- Given entries -
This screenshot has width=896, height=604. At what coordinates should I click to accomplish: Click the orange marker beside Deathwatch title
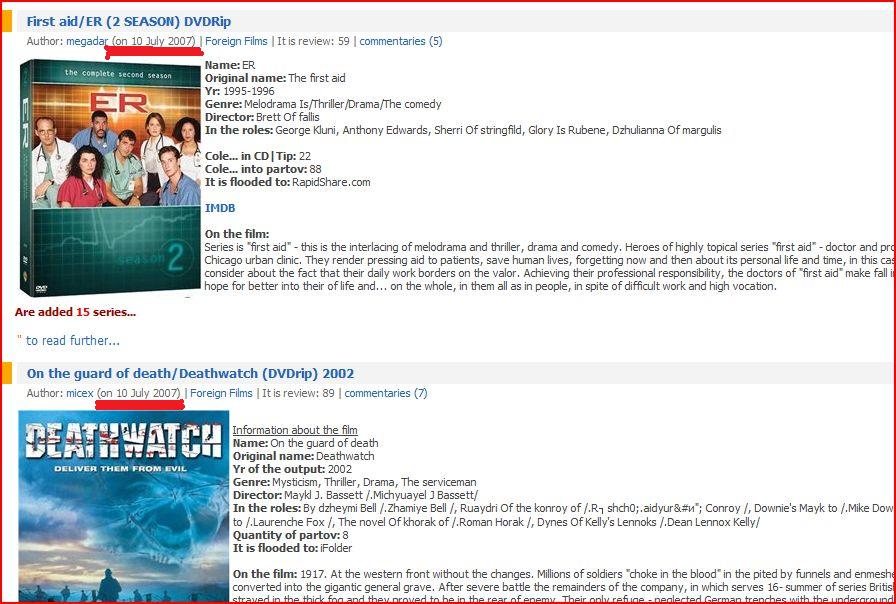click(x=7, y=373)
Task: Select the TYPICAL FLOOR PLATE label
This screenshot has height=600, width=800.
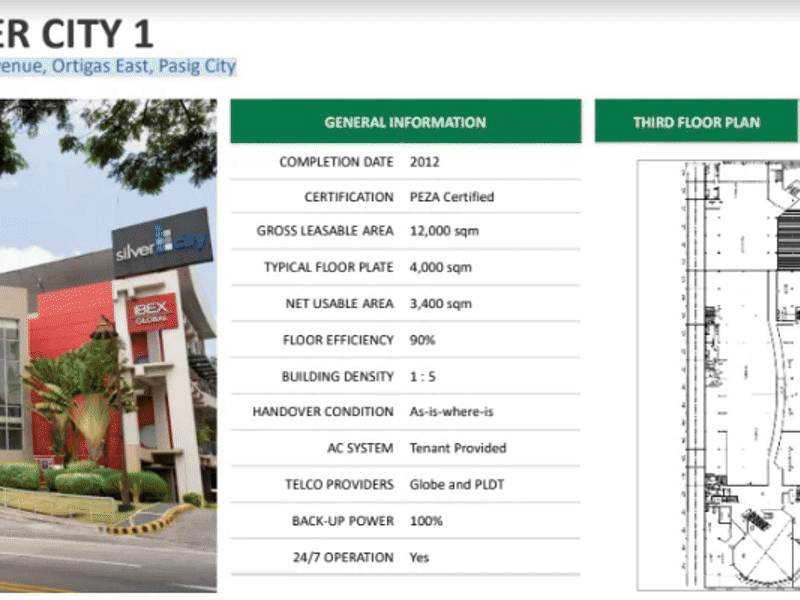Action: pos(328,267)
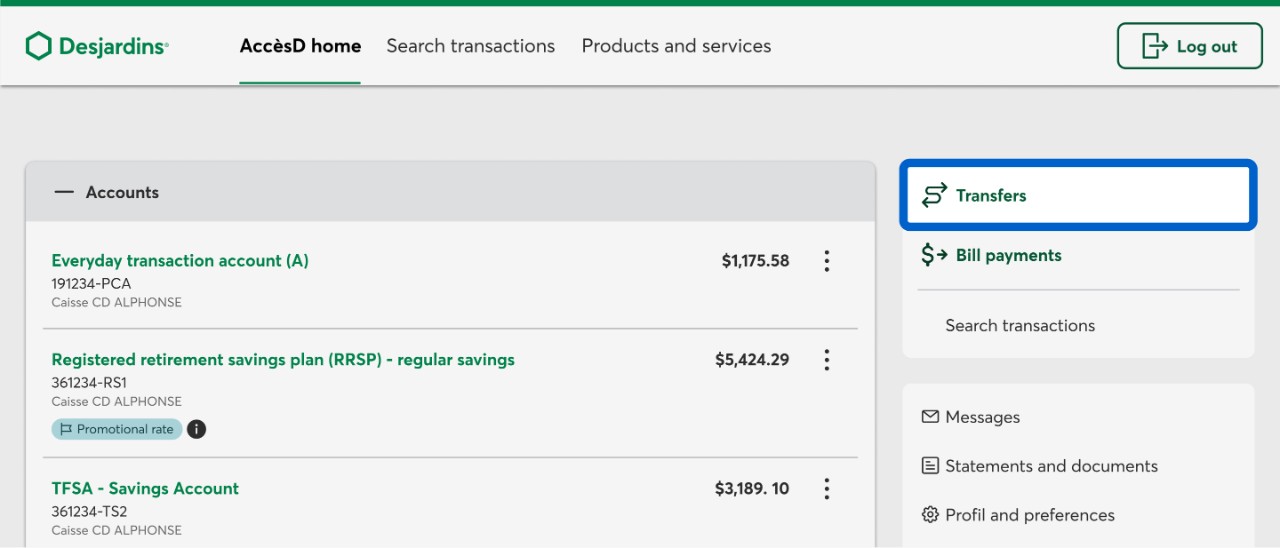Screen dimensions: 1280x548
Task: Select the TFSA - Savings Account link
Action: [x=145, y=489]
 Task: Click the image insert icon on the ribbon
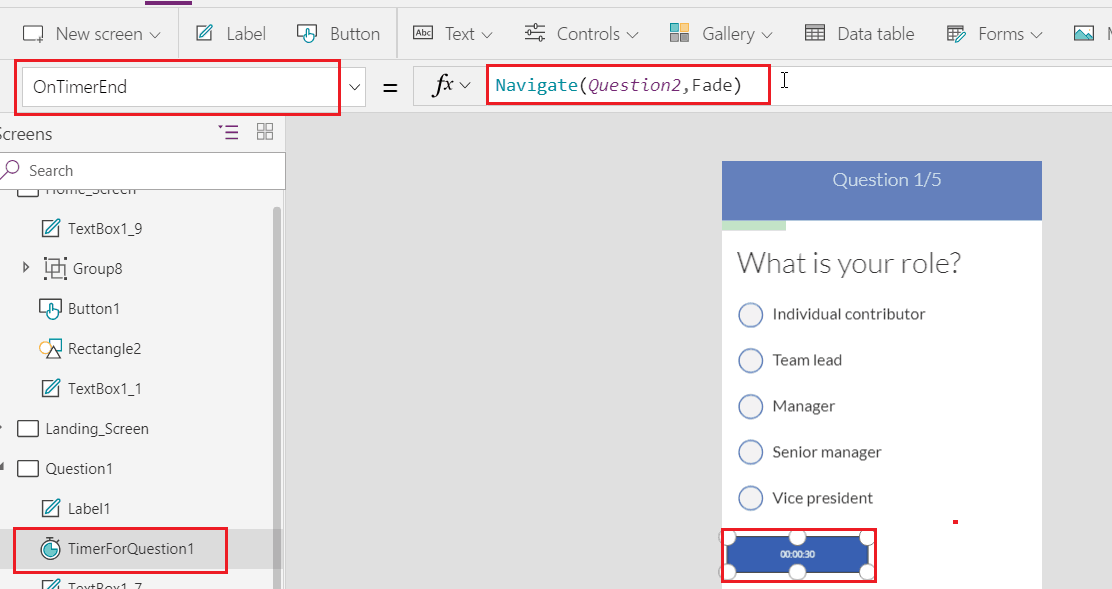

* * *

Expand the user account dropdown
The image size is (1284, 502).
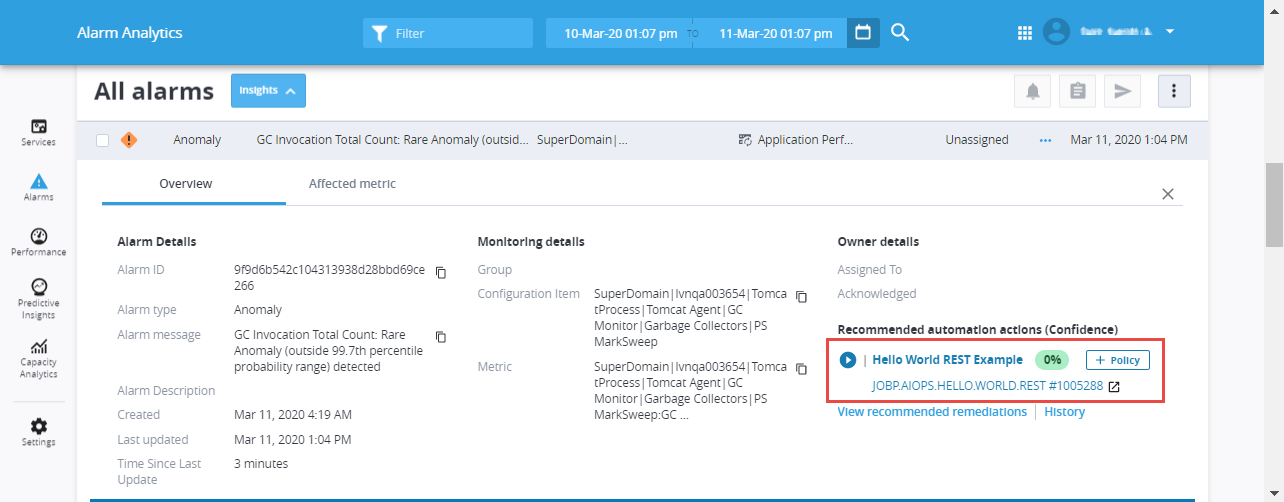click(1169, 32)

...

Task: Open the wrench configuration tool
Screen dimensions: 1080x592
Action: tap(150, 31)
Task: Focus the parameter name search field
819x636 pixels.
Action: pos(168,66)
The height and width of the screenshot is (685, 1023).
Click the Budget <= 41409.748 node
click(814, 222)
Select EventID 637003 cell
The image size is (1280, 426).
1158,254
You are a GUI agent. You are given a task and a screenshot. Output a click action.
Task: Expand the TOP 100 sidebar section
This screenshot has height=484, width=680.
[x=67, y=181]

- What needs to be done -
Each line between the one holding "This screenshot has width=896, height=604." and the one holding "Task: Click the", inclusive, should be copied exactly as it appears above, and pictures should be omitted.

- Response to this task -
This screenshot has width=896, height=604. At what coordinates should I click to accomplish: Click the orange marker beside Deathwatch title
click(x=7, y=373)
Task: Select the TYPICAL FLOOR PLATE label
This screenshot has height=600, width=800.
Action: pos(328,267)
Screen dimensions: 1280x548
Task: Select the TFSA - Savings Account link
Action: [x=145, y=489]
 Task: Click the image insert icon on the ribbon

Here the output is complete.